Make an exact reproduction of all the data.

▬▬▬▬▬▬▬▬▬▬

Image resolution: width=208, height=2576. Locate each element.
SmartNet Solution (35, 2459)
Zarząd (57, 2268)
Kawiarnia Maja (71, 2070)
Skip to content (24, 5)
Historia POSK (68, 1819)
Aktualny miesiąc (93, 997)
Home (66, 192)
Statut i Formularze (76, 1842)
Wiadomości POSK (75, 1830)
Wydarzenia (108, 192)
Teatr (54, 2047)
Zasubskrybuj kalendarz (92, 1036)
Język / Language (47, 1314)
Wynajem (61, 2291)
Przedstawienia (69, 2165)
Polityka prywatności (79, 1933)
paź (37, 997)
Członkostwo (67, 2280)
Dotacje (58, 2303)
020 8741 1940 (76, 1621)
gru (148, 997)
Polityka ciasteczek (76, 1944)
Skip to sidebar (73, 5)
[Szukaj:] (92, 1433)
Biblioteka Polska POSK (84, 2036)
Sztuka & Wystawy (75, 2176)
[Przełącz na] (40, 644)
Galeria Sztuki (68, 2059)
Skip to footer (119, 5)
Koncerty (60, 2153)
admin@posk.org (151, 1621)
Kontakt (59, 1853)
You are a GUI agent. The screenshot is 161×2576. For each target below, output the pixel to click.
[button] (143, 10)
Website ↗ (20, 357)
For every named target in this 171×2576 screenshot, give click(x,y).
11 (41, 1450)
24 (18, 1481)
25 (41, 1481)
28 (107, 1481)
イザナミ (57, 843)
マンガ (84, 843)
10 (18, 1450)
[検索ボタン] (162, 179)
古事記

▬▬▬▬▬▬▬▬▬▬

* Result for this task *
Image resolution: width=208, height=2576. Locate each element.
SmartNet Solution (35, 2459)
Zarząd (57, 2268)
Kawiarnia Maja (71, 2070)
Skip to content (24, 5)
Historia POSK (68, 1819)
Aktualny miesiąc (93, 997)
Home (66, 192)
Statut i Formularze (76, 1842)
Wiadomości POSK (75, 1830)
Wydarzenia (108, 192)
Teatr (54, 2047)
Zasubskrybuj kalendarz (92, 1036)
Język / Language (47, 1314)
Wynajem (61, 2291)
Przedstawienia (69, 2165)
Polityka prywatności (79, 1933)
paź (37, 997)
Członkostwo (67, 2280)
Dotacje (58, 2303)
020 8741 1940 (76, 1621)
gru (148, 997)
Polityka ciasteczek (76, 1944)
Skip to sidebar (73, 5)
[Szukaj:] (92, 1433)
Biblioteka Polska POSK (84, 2036)
Sztuka & Wystawy (75, 2176)
[Przełącz na] (40, 644)
Galeria Sztuki (68, 2059)
Skip to footer (119, 5)
Koncerty (60, 2153)
admin@posk.org (151, 1621)
Kontakt (59, 1853)
You are a GUI agent. The screenshot is 161×2576. For each target below, output the pixel to click.
[button] (143, 10)
Website ↗ (20, 357)
For every named target in this 171×2576 screenshot, give click(x,y).
11 (41, 1450)
24 (18, 1481)
25 (41, 1481)
28 (107, 1481)
イザナミ (57, 843)
マンガ (84, 843)
10 (18, 1450)
[検索ボタン] (162, 179)
古事記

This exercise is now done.